How can additive conservation measures be financially incentivized on Western working lands?
Working with Colorado Cattlemen’s Agricultural Land Trust (CCALT), Alaina and I are exploring market-based models for ecosystem services to compensate landowners for their stewardship of wet meadows in Colorado’s Yampa Valley.
Often the idea of payment for ecosystem services (PES) conjures thoughts of the forest carbon offset market, protecting forests from development and extractive industries in exchange for carbon emissions abatement. While climate change from increasing global greenhouse gas emissions is a crisis demanding attention and solutions, the Western US faces additional environmental challenges such as water scarcity, fire susceptibility, erosion, and habitat loss.
Environmental credit trading involves market-like transactions where an amount of an environmental benefit being created is defined as a credit and its value is monetized and traded. Outside of carbon markets, these credits can cover a vast array of ecosystem services ranging from benefits to wetlands, streams, biodiversity, as well as water quality and quantity.
The fundamental question of our project: how do we build a market for stewardship of the wet meadows?
The low-cost, low-tech restoration techniques we are aiming to incentivize will not provide additional carbon sequestration, but rather improve habitat and reduce erosion. As we have worked through different ideas of wet meadow restoration funding mechanisms a few key themes have emerged through our discussions: local nature of the PES markets, buyers, and governance.
Local nature of the PES market
The carbon market is a global market, a ton of carbon emissions or sequestration has an equal impact on the atmosphere regardless of location. However, many environmental credits involving an ecosystem benefit such as biodiversity are created through interventions to conserve, restore, or sustainably manage a local site. These indicators are often less applicable outside a regional context.

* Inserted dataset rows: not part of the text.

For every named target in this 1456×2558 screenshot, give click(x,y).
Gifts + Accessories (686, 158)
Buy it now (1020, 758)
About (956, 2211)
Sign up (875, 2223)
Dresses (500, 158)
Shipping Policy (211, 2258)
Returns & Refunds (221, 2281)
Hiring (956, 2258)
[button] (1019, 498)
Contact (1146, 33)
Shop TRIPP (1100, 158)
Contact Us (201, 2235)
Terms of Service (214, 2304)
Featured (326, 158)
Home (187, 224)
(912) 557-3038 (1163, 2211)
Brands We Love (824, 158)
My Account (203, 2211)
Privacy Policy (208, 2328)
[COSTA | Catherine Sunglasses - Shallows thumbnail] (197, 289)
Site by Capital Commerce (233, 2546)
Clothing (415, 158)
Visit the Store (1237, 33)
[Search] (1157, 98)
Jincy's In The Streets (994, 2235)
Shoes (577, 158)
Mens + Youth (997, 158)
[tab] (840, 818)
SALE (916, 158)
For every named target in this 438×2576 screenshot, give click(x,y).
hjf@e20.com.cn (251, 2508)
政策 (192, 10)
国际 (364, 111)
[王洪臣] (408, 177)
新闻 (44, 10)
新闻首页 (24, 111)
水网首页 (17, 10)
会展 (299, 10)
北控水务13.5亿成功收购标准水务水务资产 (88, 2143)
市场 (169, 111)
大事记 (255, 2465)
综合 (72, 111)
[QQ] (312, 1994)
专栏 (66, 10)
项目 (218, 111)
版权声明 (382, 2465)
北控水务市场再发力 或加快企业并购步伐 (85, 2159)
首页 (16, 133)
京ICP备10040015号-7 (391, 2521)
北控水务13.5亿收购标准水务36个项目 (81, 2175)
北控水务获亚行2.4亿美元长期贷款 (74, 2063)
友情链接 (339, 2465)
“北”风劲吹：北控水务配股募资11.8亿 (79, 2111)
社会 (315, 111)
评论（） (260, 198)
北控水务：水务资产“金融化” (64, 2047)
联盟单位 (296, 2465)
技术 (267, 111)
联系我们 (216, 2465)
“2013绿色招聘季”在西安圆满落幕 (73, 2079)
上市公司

Therefore, these habitat/biodiversity credits are inherently localized and place-based, creating both challenges and opportunities in terms of market features.
PES markets address externalities not captured within our current economic system. The creation of these markets will initially be more impact driven rather than returns driven. Therefore, are there sources of risk-tolerant capital (public or philanthropic) willing to help establish the market?
Outside of regulations, local PES markets must appeal to local businesses, especially those who benefit either directly or indirectly from those ecosystem services. For example, a local brewery might be motivated to buy local watershed credits, understanding the link between local water quality and water as an ingredient for its beer. Or an outdoor recreation equipment company may be interested in “sage-grouse habitat” credits to promote quality wildlife habitat that is also crucial for thriving big game—elk, deer, and pronghorn—that are vital to the outdoor recreation.
How do businesses, nonprofit organizations, and local/state governments interact with each other in these local PES markets? One of the critical constraints of a local, smaller scale market is the capacity of ecosystem benefit verification and general administration. The cost of the verification cannot surpass the monetary value of the credit. What type of organization is best suited to facilitate the sale of credits? For example, would a county government have this capacity or a third-party nonprofit organization, unaffiliated with the land trusts/farmers selling the credits?
As we continue our research and collaboration with CCALT this spring, these are some of the critical questions we will engage with to inform our final report and recommendations.